The ultimate guide to Windows logon time optimizations – part #1

Everything you need to know about Windows logons in one blog series starts right here!

I have threatened on several occasions now to do a follow-up to my previous article on Windows logon times which incorporates the findings from my “logon times masterclass” that I have presented at a few events. The time has come for me to turn these threats into reality, so this series of articles and accompanying videos will explore every trick we know on how to improve your Windows logon times. As many of you know, I work predominantly in Remote Desktop Session Host (RDSH) environments such as Citrix Virtual Apps and Desktops, VMware Horizon, Windows Virtual Desktop, Amazon Workspaces, Parallels RAS, and the like, so a lot of the optimizations discussed here will be aligned to those sorts of end-user computing areas…but even if you are managing a purely physical Windows estate, there should be plenty of material here for you to use. The aim of this is to provide a proper statistical breakdown of what differences optimizations can make to your key performance indicators such as logon time.

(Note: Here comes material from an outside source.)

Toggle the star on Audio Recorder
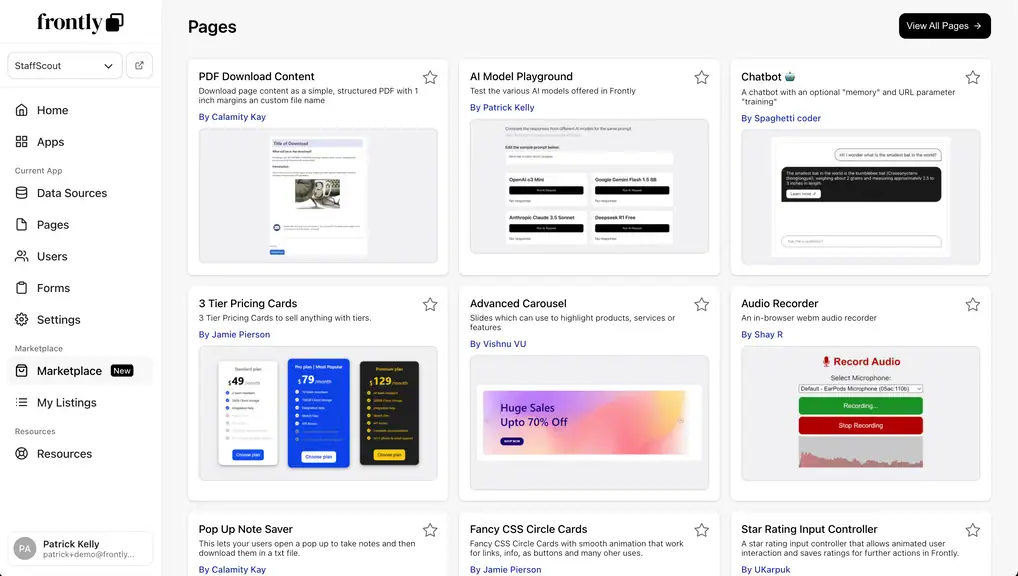The height and width of the screenshot is (576, 1018). 972,304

This series of articles is being sponsored by uberAgent, because the most important point to make about logon times is that if you can’t measure them effectively, then you will never be able to improve them! uberAgent is my current tool of choice for measuring not just logons (which it breaks down into handy sections that we are going to use widely during this series) but every other aspect of the user’s experience. All of the measurements in this series are going to be done via uberAgent, and as it comes with free, fully-featured community and consultants’ editions, there’s absolutely no reason that you can’t download it and start using it straight away to assess your own performance metrics. I’ve written plenty about uberAgent on this blog before, and I stand by it as the best monitoring tool out there for creating customized, granular, bespoke consoles that can be used right across the business. I’ve recently deployed it into my largest current client, so you can be sure I am putting my money where my mouth is – if it didn’t do the job, I wouldn’t have used it for my customers, simple as. Go and try uberAgent right now – you won’t regret it!

Part #1 – introduction

Logons and Time To Operational Effectiveness

I think it is very important to start by thinking about what we mean by logon times. I think it is actually particularly important to quantify this somewhat. The “logon time” KPI deals with the time it takes from when a user sits down in front of a device and submits their credentials for authentication, to when they can effectively start to use the system. A lot of things happen in this time period – they are authenticated, their profile is loaded, their session is initialized and set up, policies are applied, etc. But from the user perspective, it’s just “dead time” and as such we need to minimize it.

With that in mind, we need to approach the “logon” KPI from a user perspective. Administrators often use some smoke-and-mirrors to improve logon times – for instance, they might “offload” aspects of the logon process until later on, or they might connect to an already-active session to give the impression of a speedy logon. We are going to take into account tricks like this when doing our testing – from both perspectives. We will use uberAgent to measure all of the logon times metrics (which indicate a logon has finished when Windows records it as successful), but we will also do some “human” testing in parallel. This is to address instances where the Windows logon may actually have finished (such as with the offloading trick), but if the system is still not usable (maybe the offloaded task is hammering the CPU and/or memory), we will take this into account and note it onto the logon time measurement as an addendum. On the flip side, though, if there are tricks we can use to improve the logon time from the user perspective (such as connecting to a pre-prepared session), we will also note these as positive addendums to the logon metrics. Essentially, we are trying to assess the “time to operational effectiveness” for the user rather than being strict about dealing with only the logon time measurement.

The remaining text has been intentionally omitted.